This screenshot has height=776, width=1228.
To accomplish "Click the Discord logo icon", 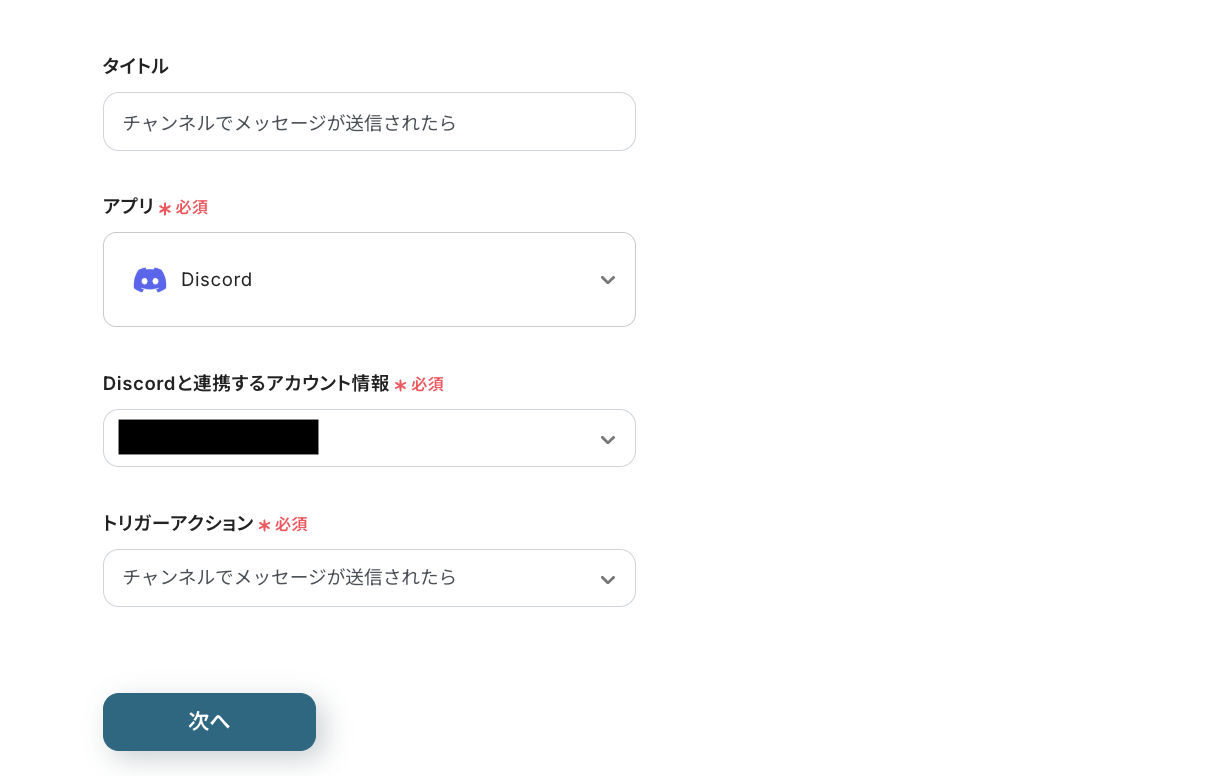I will [150, 280].
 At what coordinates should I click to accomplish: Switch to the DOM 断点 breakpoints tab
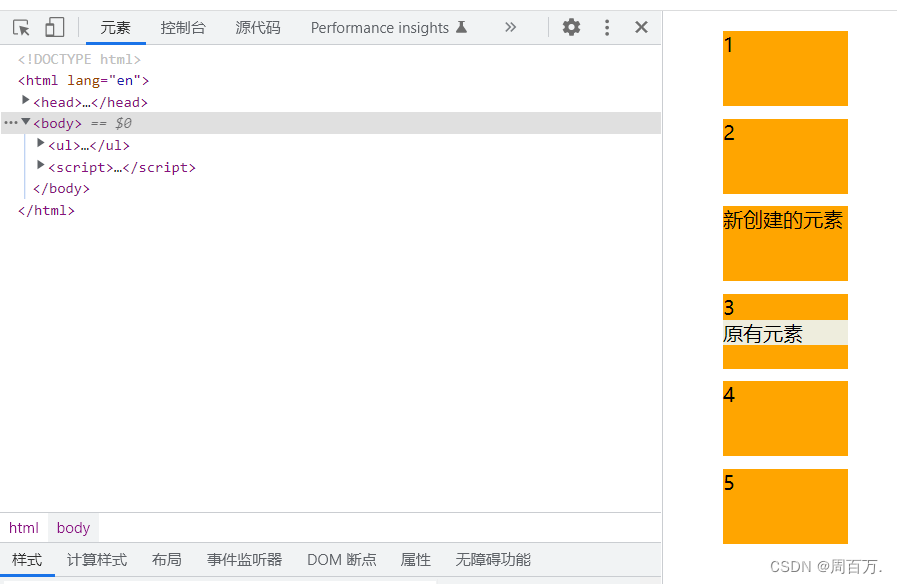point(341,559)
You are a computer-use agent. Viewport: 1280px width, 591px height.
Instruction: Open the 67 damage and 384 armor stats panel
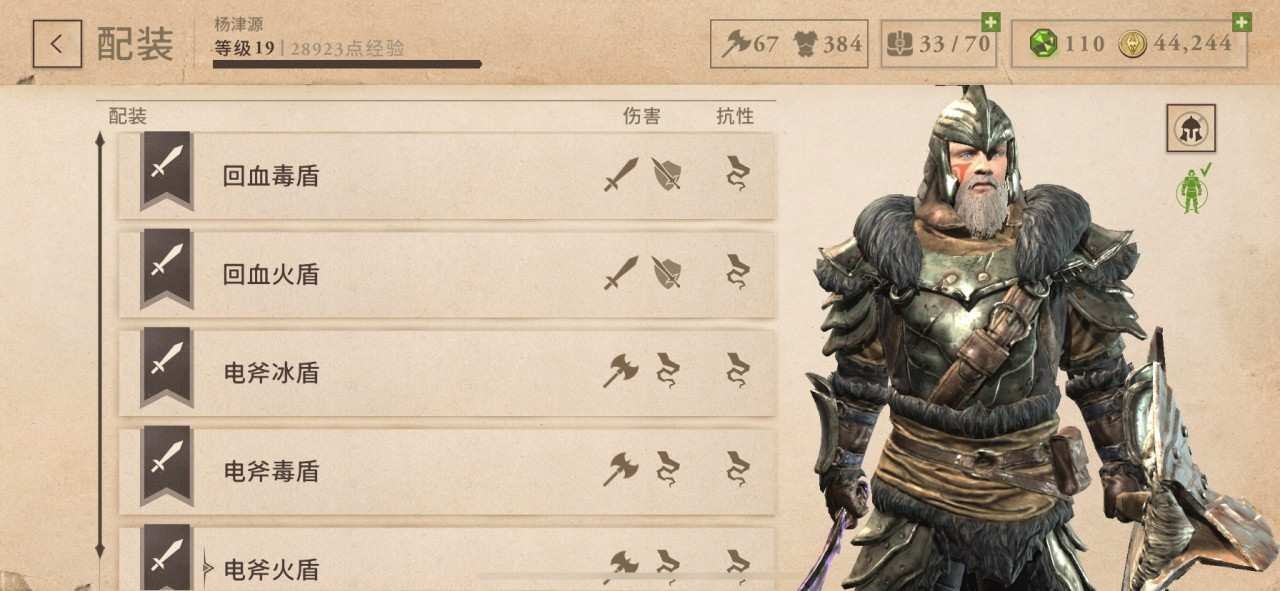tap(789, 44)
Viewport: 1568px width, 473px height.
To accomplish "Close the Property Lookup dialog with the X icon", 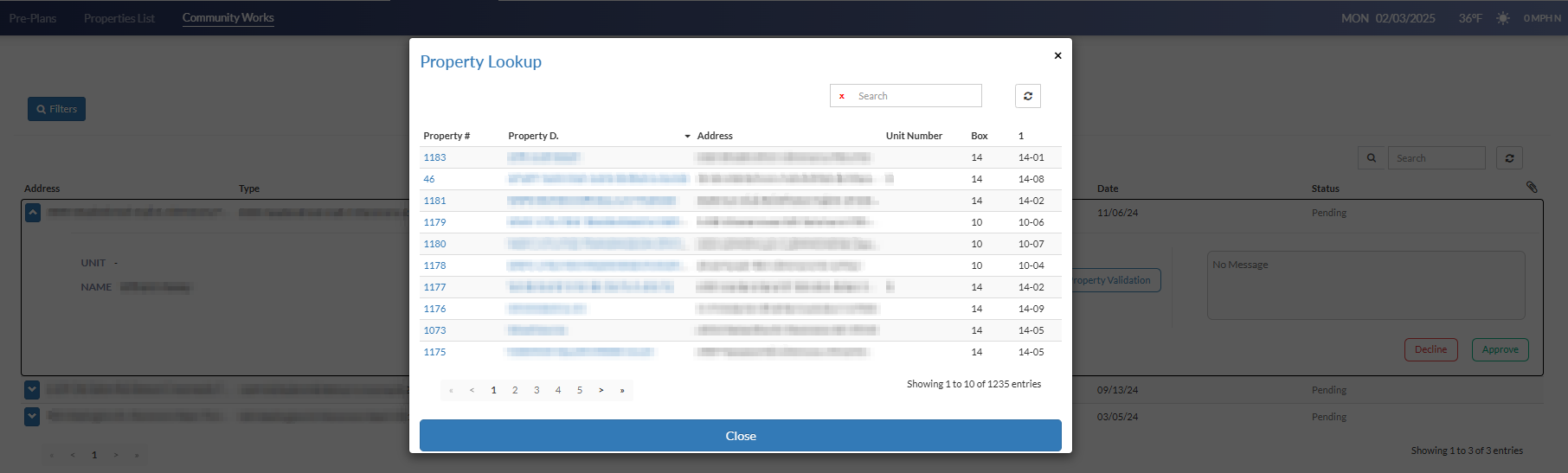I will (x=1057, y=55).
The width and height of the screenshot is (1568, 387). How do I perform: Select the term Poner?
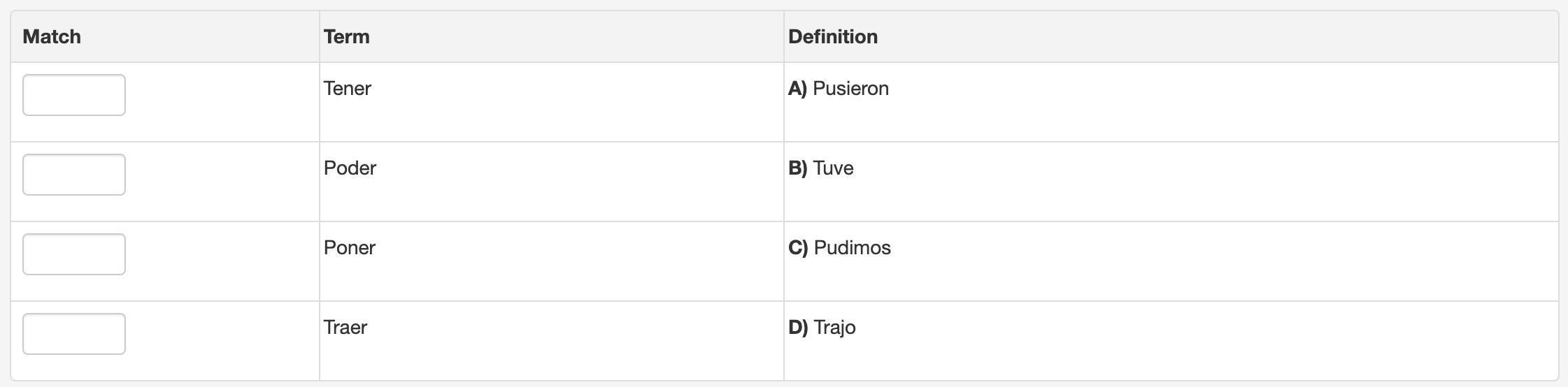click(x=349, y=248)
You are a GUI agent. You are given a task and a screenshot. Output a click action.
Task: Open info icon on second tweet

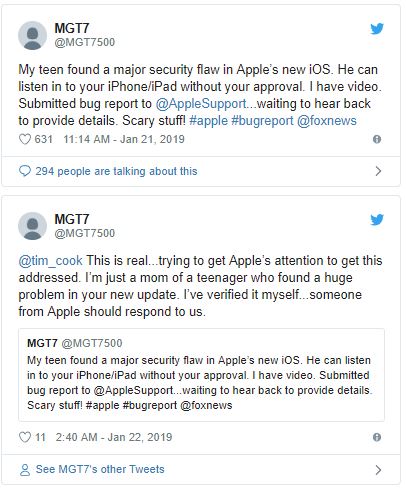click(x=377, y=437)
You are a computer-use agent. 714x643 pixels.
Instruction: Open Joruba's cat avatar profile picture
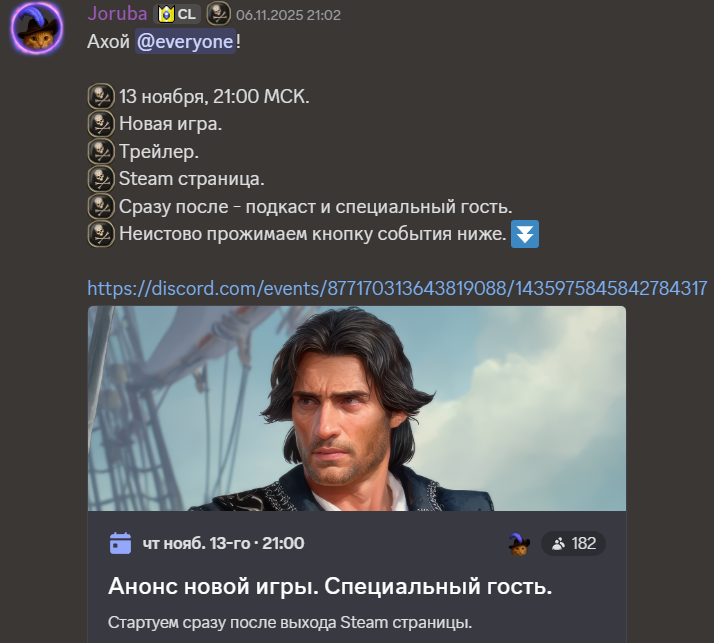37,28
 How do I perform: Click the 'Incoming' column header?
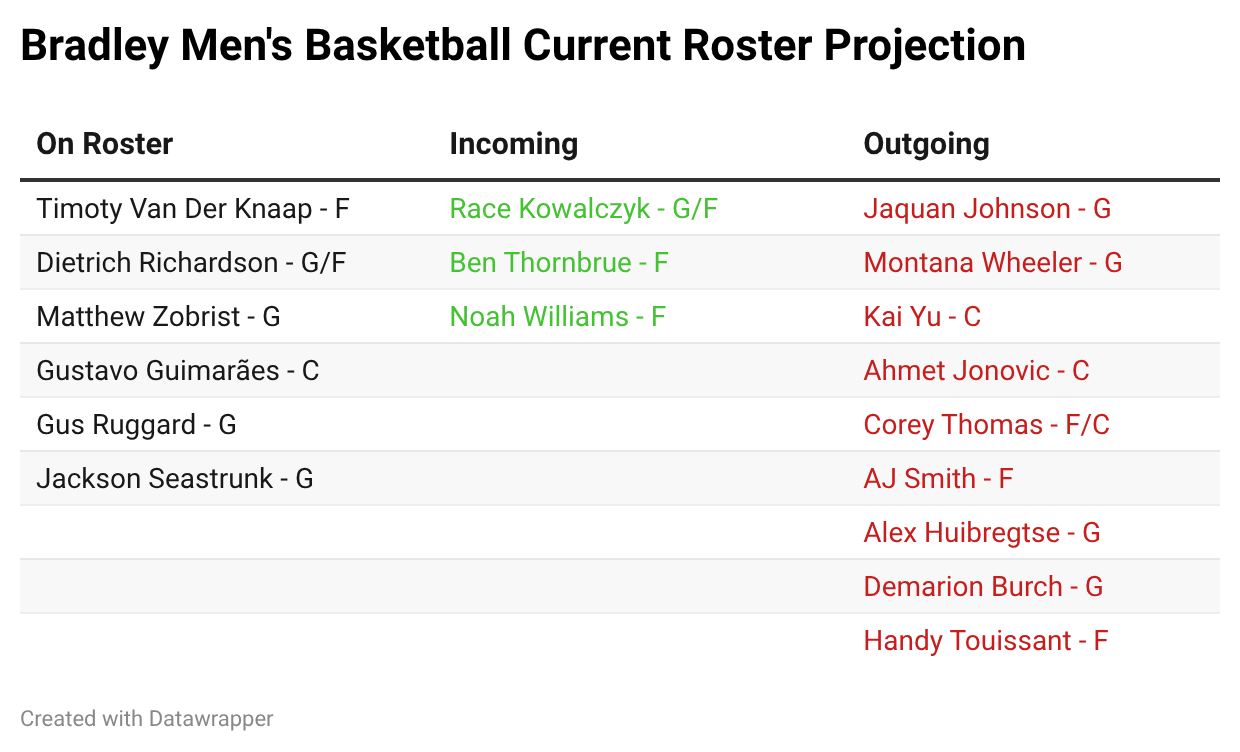[x=513, y=144]
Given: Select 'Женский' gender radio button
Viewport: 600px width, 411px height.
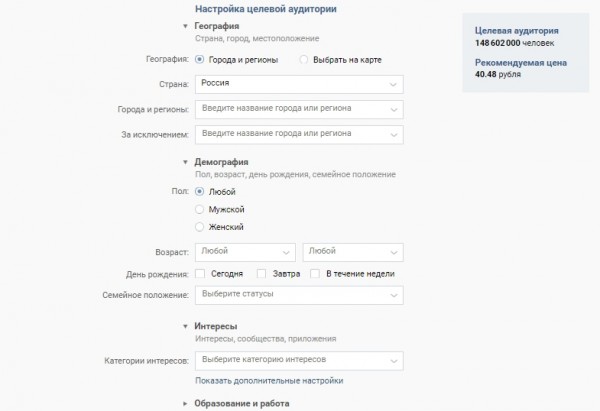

* * *

_ASSIGNMENT_
Working from the entries above, find every line in which the word "Viewport" occurs and copy it.

_YOUR SOLUTION_
You are a computer-use agent. Viewport: 1280px width, 591px height.
Viewport: 1568px width, 473px height.
Viewport: 600px width, 411px height.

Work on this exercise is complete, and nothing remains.